Diese sogenannten überfachlichen Kompetenzen umfassen soziale, personale und methodische Fähigkeiten. Sie rücken im neuen Aargauer Lehrplan und anderen kantonalen Lehrplänen, die auf dem Lehrplan 21 basieren, vermehrt ins Zentrum und gehören zum verbindlichen Bildungsauftrag (vgl. Fachbeitrag unten).Die Primarschule Brittnau mit ihren rund 330 Schülerinnen und Schülern gehört zu den Schulen, die in ihrer Schulentwicklung einen Fokus auf die überfachlichen Kompetenzen legen und dabei auf Weiterbildungsangebote der Pädagogischen Hochschule FHNW zurückgreifen.

Die Schule hat seit 2016 bereits im Programm Soziales Lernen in der Schule (SOLE) der PH FHNW mitgearbeitet, gleichzeitig ihr Leitbild überarbeitet – und sich entschlossen, sich nicht nur auf soziale Lernziele zu beschränken, sondern Lernziele für eine ganze Reihe von überfachlichen Kompetenzen zu definieren und zu beschreiben. Vor allem die methodischen Kompetenzen würden aus ihrer Sicht häufig unterschätzt, sagt Ursula Bots. Dabei werden den Kindern Strategien vermittelt, wie sie etwas lernen. «Lernen ist kein Zufall», betont Bots. Und: «Wenn Kinder etwas gelernt haben und dann beherrschen, fühlen sie sich selbstsicherer.»
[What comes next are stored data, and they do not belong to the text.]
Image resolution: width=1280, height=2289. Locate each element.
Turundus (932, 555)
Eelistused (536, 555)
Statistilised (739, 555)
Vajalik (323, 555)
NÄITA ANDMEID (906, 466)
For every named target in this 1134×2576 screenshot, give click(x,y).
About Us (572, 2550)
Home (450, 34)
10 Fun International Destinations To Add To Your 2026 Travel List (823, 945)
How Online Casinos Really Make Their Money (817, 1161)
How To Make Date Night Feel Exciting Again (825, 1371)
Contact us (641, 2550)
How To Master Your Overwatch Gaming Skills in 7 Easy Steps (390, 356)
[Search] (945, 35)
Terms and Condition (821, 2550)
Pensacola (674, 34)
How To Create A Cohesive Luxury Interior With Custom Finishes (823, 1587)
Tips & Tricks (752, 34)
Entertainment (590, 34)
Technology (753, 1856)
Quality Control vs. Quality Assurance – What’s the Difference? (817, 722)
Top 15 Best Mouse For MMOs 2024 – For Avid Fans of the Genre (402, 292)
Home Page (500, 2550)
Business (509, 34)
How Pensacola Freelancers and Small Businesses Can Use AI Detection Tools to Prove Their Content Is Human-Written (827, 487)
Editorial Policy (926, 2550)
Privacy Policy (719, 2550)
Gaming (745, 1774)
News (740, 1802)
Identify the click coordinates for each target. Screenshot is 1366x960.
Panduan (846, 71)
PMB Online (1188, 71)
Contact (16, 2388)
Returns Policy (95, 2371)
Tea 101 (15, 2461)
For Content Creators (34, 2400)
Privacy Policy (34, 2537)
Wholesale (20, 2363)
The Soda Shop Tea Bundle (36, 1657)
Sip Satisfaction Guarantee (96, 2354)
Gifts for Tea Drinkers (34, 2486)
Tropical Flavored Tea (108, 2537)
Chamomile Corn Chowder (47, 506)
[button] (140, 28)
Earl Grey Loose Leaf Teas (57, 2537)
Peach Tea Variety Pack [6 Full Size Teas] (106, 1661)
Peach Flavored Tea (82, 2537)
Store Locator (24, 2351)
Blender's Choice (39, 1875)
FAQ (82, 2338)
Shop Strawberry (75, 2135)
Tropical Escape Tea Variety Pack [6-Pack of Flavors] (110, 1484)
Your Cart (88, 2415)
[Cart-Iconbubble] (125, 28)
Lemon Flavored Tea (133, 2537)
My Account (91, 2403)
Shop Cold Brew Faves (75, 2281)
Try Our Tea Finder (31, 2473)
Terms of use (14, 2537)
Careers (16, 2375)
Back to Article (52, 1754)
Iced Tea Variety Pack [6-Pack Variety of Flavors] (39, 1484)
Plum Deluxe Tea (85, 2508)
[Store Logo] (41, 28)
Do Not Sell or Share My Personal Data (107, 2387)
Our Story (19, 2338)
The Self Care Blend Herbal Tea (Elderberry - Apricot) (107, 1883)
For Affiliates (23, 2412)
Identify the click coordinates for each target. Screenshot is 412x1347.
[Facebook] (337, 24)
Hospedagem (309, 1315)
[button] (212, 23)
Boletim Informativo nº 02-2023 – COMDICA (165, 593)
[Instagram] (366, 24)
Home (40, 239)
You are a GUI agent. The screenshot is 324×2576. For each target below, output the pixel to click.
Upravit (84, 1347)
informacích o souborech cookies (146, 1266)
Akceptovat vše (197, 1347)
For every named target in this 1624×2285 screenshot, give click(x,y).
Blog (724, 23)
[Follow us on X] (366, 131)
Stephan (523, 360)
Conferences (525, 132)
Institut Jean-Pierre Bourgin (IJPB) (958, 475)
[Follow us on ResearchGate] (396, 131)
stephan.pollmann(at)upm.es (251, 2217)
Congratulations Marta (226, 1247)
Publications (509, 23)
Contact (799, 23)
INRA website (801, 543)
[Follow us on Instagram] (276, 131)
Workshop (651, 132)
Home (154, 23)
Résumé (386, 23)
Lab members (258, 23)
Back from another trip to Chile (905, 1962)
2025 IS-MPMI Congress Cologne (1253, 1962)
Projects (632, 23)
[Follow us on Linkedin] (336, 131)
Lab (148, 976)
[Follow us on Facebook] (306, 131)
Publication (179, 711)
Informationen zu vergleichen und Zusammenhänge herzustellen sind weitere Beispiele für methodische Kompetenzen, die im Lehrplan erwähnt werden. Herausforderungen anzunehmen und die Zeit einzuteilen, gehört zu den personalen Kompetenzen. Kritik annehmen und angemessen mitteilen, Konsense suchen oder sachlich kommunizieren sind Beispiele für soziale Kompetenzen. Gemein ist den überfachlichen Kompetenzen, dass sie das Verhalten von Schülerinnen und Schülern über die Schulzeit hinaus prägen.

Schule definiert stufengerechte Lernziele

Entsprechend der Entwicklung der Kinder hat man in Brittnau begonnen, stufengerechte Profile zu erarbeiten. Dies sei eine zeitaufwendige und intensive Arbeit, sagt Bots. Doch die Motivation im Kollegium sei hoch, «weil die Arbeit direkte Auswirkungen auf den Unterricht hat. Sie hilft, das Verhalten im Schulalltag zu steuern, und definiert, wie man mit Konflikten umgeht». Widerstände gebe es selten, und wenn, «eigentlich nur, wenn es zu einer zeitlichen und thematischen Überlastung kommt».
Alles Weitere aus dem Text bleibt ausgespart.